I don’t bullshit myself. I am 5’5”, maybe eight and a half stone. I am female. Yes, if necessary I would fight to protect myself and people I love. I like to think I’d fight hard and that I wouldn’t give in. But I think it’s very misleading to show someone my size taking on opponents the size of The Rock, and winning. It doesn’t do justice to the reality of what fighting is.
Some years ago my sister-in-law jokingly said to me, ‘Oh, we watch Buffy and we think of you!’ And I’m like: what? I found it hard to explain that hey, she’s a great gymnast. I’m not. There’s no question about that. But the training I’ve done has a strong element of reality to it, and you don’t just take people out with some acrobatic moves. Slayer strength or no slayer strength! It’s insulting to everybody’s intelligence to suggest that you could.
Training in martial arts as a female is not easy. It plays havoc with your looks as well as your attitudes. I remember going to a business meeting with German editor Sky Nonhoff one Saturday evening after training in Horsham. I walked into the restaurant with black bruises all up and down my forearms and no skin on my knuckles.
‘Oh,’ he said, a bit defensively. ‘I used to box.’
Sure, buddy. I felt like saying, ‘Come on, then. Let’s see watcha got.’
But I didn’t. I played girl.
Speaking of German editors, Michael Naumann said to me once, ‘Oh, I was down at the gym pumping iron and doing all those male things.’…that you wouldn’t know about, liebchin.
Well, if anybody is still reading this unforgiveably long-winded post: I’ve run the marathon and that was only as a fitness foundation for training with Steve. I’ve done reality-based martial arts training, of course. And I’ve been through unmedicated childbirth three times, twice with large baby boys who were malpositioned.
In all cases somebody periodically squirts water in your mouth and encourages you, but one of them is a lot harder than the others. You get no trophies for it, and it is undeniably real.
I believe that the most important thing I’ve gotten from my martial arts training is a clear sense of reality: how to recognize it when you see it. As a young person going into the martial arts, I was completely gullible. Not only was I taken in psychologically, but my movement patterns were fucked-up by karate. I wasn’t a natural athlete to begin with, so I had no clear reference for how I should move. Karate gave me a false reference, and I totally bought into it.

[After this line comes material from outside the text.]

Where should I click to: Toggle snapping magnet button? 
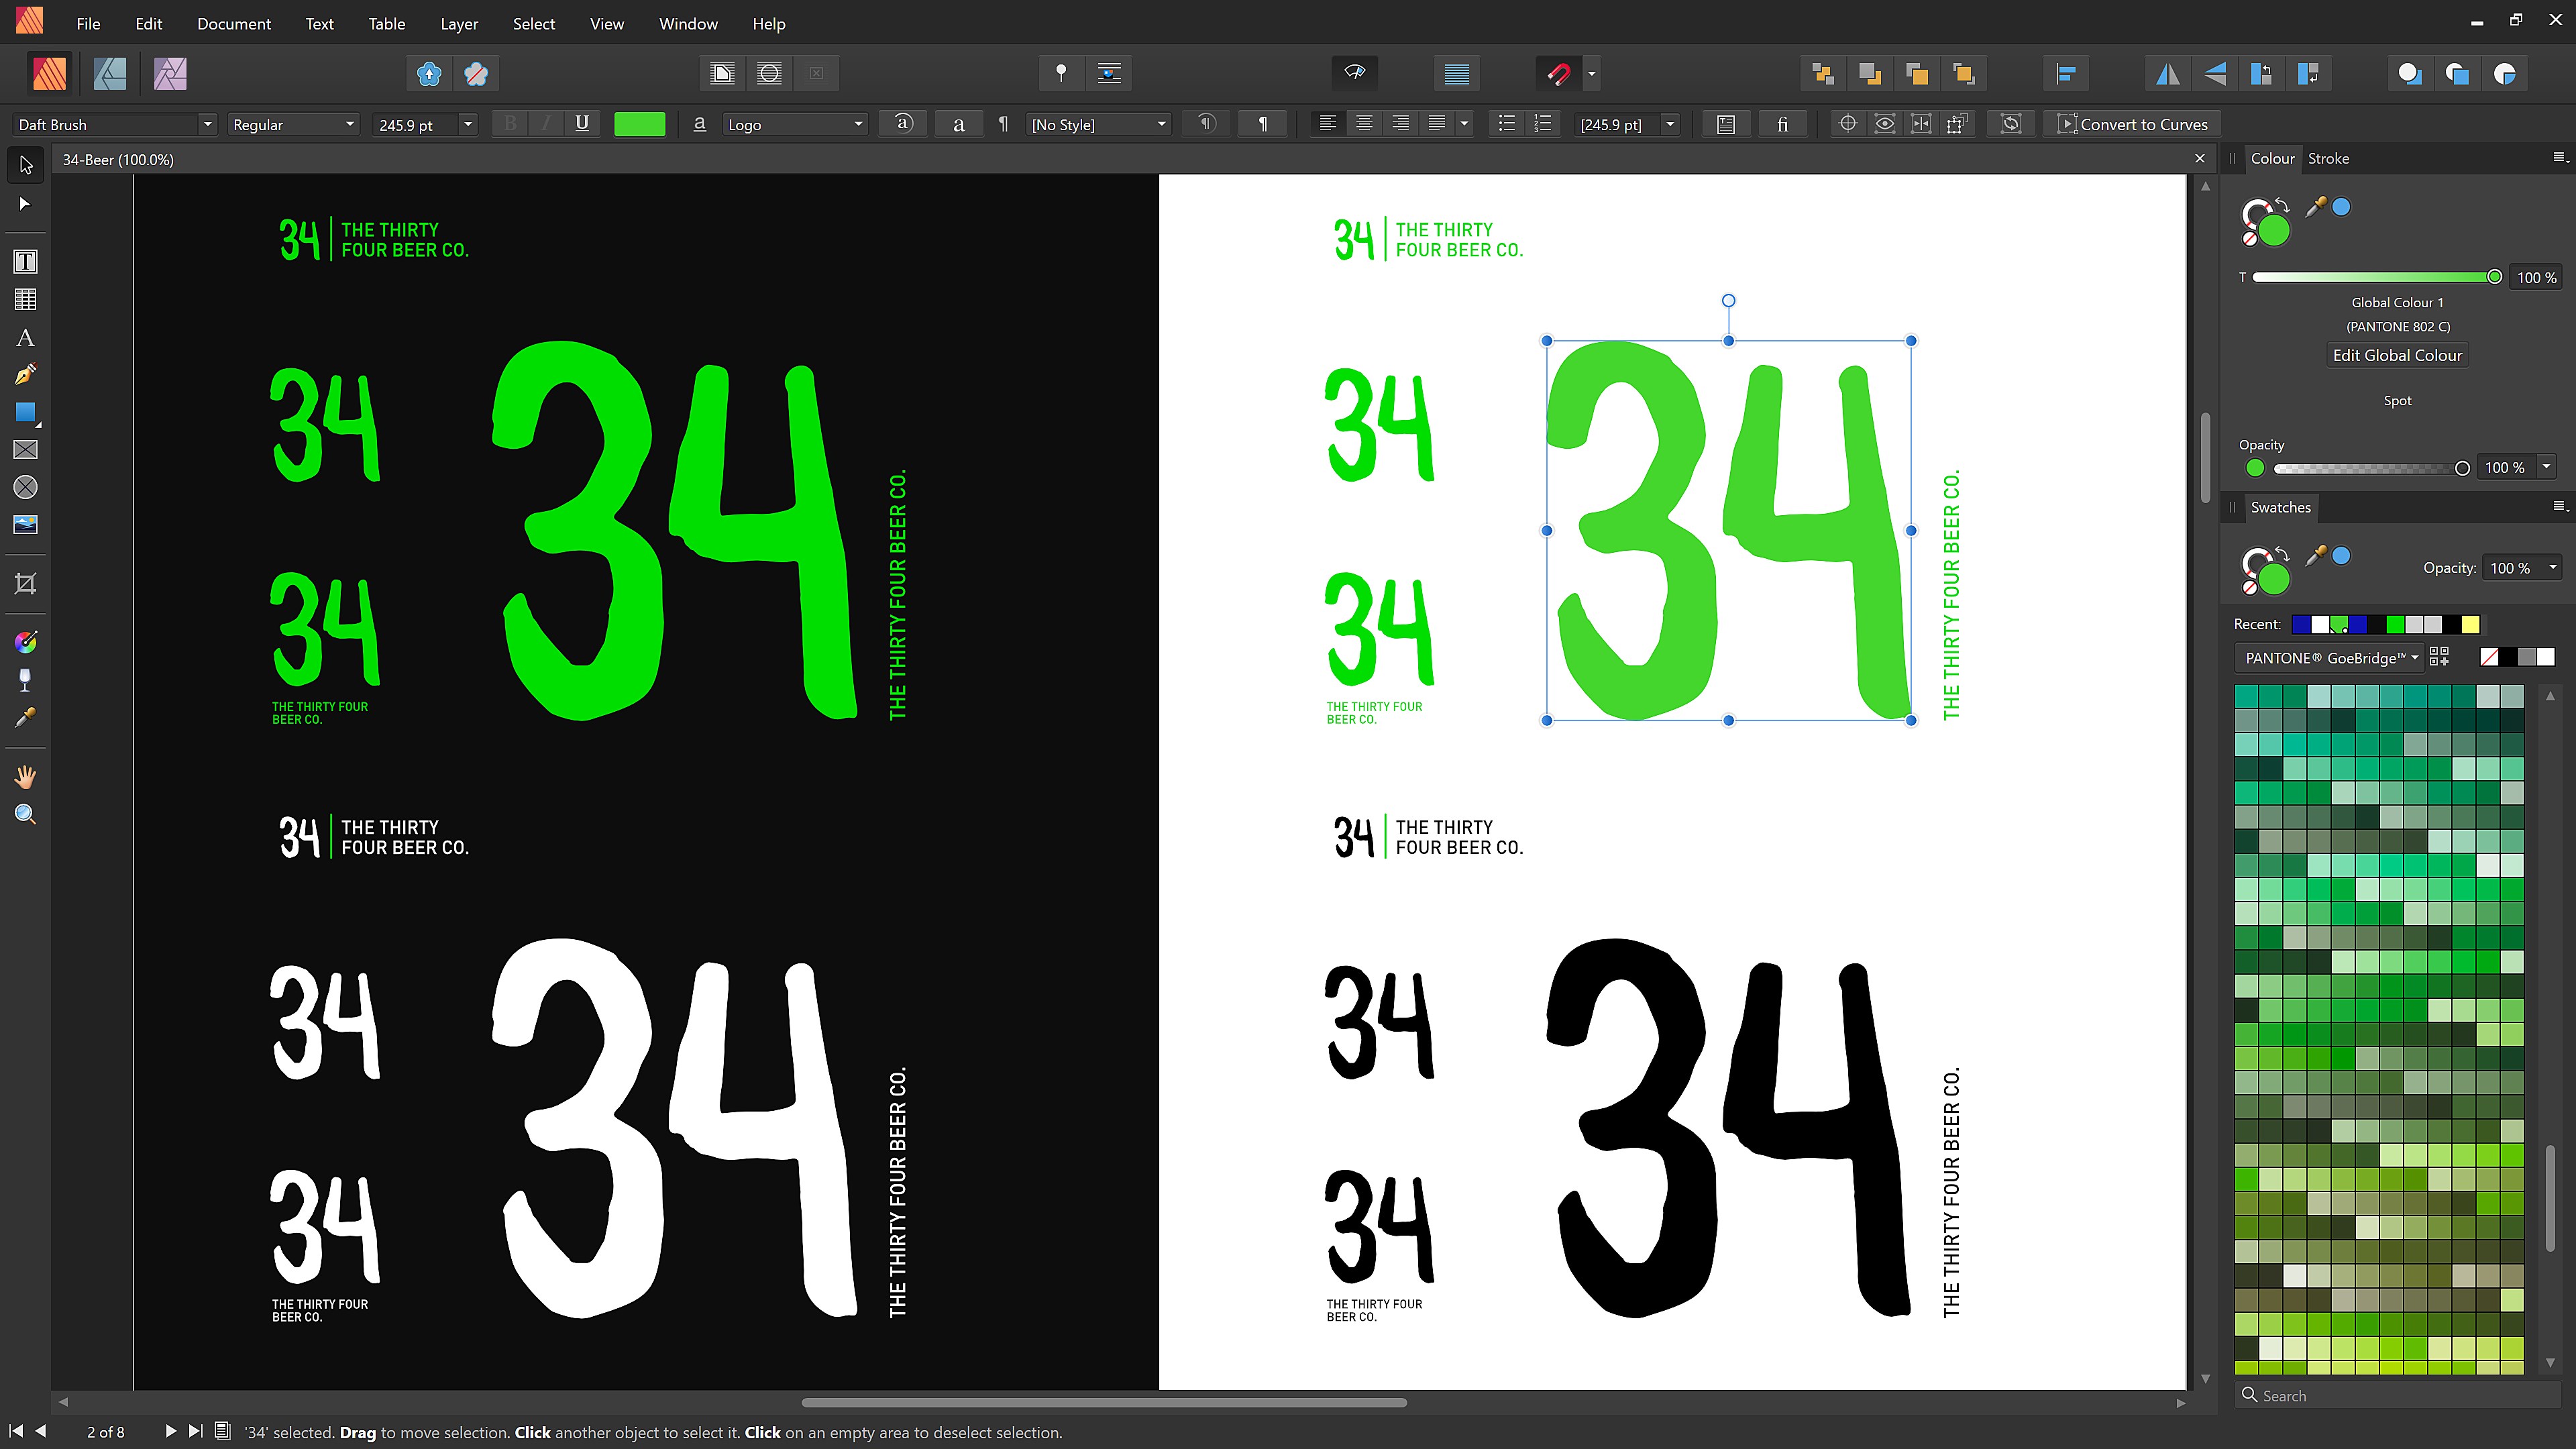1558,73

I had to unlearn all that shite and get back to the inherent patterns that Steve talks about so much. They are there; no mystery to it. I’ve also learned to unlock mental energies, for lack of a better expression, that are probably primal. But you can learn to use them for all sorts of purposes. And not let anybody else use them for you—as Steve no doubt would add.
I’ve learned not to use crutches, as well—physically or emotionally. I’m constantly griping about not having enough time to work because of the kids, but the truth is I’m getting more done now than I ever did when I was younger and had bags of time. I only get two hours a day to myself, and I use it. I don’t fuck around. I don’t make excuses. If I want something, I go for it and I don’t let anything or anybody stop me.
I still have intentions of getting back to training at some point. I’m 38 now and looking to make the most of my fitness, because time marches on. Also, there are a lot of skills I’ve never developed and I want to learn them; particularly groundwork. But I don’t have an ego about it. I just like pushing myself to the edge in whatever I do.